Start ‘Thinking Differently’ To Manage Market Risks

A recently published report urges property owners and facilities managers to start “thinking differently” to manage market risks.

The International Construction Market Survey 2016 is Turner & Townsend’s largest and most in-depth survey to date. It presents detailed construction cost data collected from industry experts in 38 key world markets and analysed by its team of economists, who have analysed input costs – such as labour and materials – and charted the average construction cost per square metre for both commercial and residential projects.

Steve McGuckin, global managing director of real estate at the company, said: “Never waste a good crisis.

“Often a downturn in the market provides an opportunity for a fresh perspective. Strip out the waste and polish the process. Plan for a better future by having the skills and technologies available for when the market improves again.

“While advances in technology like BIM and modular construction can help, efficiency improvements of the scale required will only be achieved if the industry evolves – and develops leaner, more collaborative ways of working across the supply chain.”

And the report presents tips to help owners and managers of real estate projects to change perspective and take steps to make sure they don’t put up obstacles to their own success.

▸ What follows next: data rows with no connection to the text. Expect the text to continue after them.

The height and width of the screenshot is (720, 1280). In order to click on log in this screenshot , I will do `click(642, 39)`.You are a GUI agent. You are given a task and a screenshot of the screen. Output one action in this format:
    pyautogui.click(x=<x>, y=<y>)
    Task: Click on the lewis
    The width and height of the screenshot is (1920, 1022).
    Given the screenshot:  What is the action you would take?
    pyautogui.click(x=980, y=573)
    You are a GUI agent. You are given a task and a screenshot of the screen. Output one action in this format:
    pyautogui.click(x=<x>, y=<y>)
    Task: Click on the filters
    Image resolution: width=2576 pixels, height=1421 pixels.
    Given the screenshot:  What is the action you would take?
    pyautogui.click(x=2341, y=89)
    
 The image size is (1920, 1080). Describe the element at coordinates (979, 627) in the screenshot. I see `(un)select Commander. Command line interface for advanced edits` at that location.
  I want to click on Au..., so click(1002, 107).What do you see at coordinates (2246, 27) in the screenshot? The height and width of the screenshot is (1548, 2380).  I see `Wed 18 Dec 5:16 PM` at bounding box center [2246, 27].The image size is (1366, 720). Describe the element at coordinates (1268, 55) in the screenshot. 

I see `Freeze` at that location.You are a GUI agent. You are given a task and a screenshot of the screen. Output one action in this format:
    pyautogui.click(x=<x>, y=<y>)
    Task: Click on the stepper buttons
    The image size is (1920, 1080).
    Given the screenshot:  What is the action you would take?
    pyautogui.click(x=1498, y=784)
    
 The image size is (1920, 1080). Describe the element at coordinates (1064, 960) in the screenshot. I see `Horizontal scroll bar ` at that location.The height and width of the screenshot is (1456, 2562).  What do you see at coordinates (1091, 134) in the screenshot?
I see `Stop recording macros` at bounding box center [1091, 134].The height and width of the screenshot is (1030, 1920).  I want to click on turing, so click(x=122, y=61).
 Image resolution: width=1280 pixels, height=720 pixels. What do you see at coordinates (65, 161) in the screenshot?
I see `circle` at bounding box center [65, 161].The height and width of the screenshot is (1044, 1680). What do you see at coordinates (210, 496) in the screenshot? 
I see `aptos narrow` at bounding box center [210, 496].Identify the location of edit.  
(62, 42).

  • Whether operating within an overstretched or over-reliant market, there is one key commonality – the need to think differently. Fresh perspectives and strategies must be at the heart of planning for organisations in the divided global real estate sector.
  • The construction industry has been slow to modify practices and adopt technologies to improve efficiency and productivity. Organisations in both market types must think differently to deal effectively with skills shortages and rising construction costs, or use the time wisely during the downturn for when demand returns.
  • Redefine relationships with the supply chain. Know the processes and elements that make up the company supply chain. Look for opportunities to cut out expensive manual processes on site in favour of automated and cheaper processes in a factory. Drive change in the manufacturing, production and logistics areas where the main opportunities to improve cost performance are often found. Change relationships with suppliers to eliminate waste and increase efficiency.
  • Reset cost performance measures. Designing buildings based on cost per occupant instead of cost per square metre is a good example, and it’s an approach that can yield useful insights. If you can’t measure, you can’t improve.
  • Use data to unlock performance. This information can help facilitate design, build and operations improvements, driving project and programme performance and guiding future objective decision-making. ‘Big data’ needs to be managed well to reap benefits.
  • Embrace technology. Companies that are not up to date with the latest developments could be missing out on ways to fundamentally change their businesses for the better. Look at the benefits of technology like building information modelling (BIM). Technology can also help address issues such as skills shortages.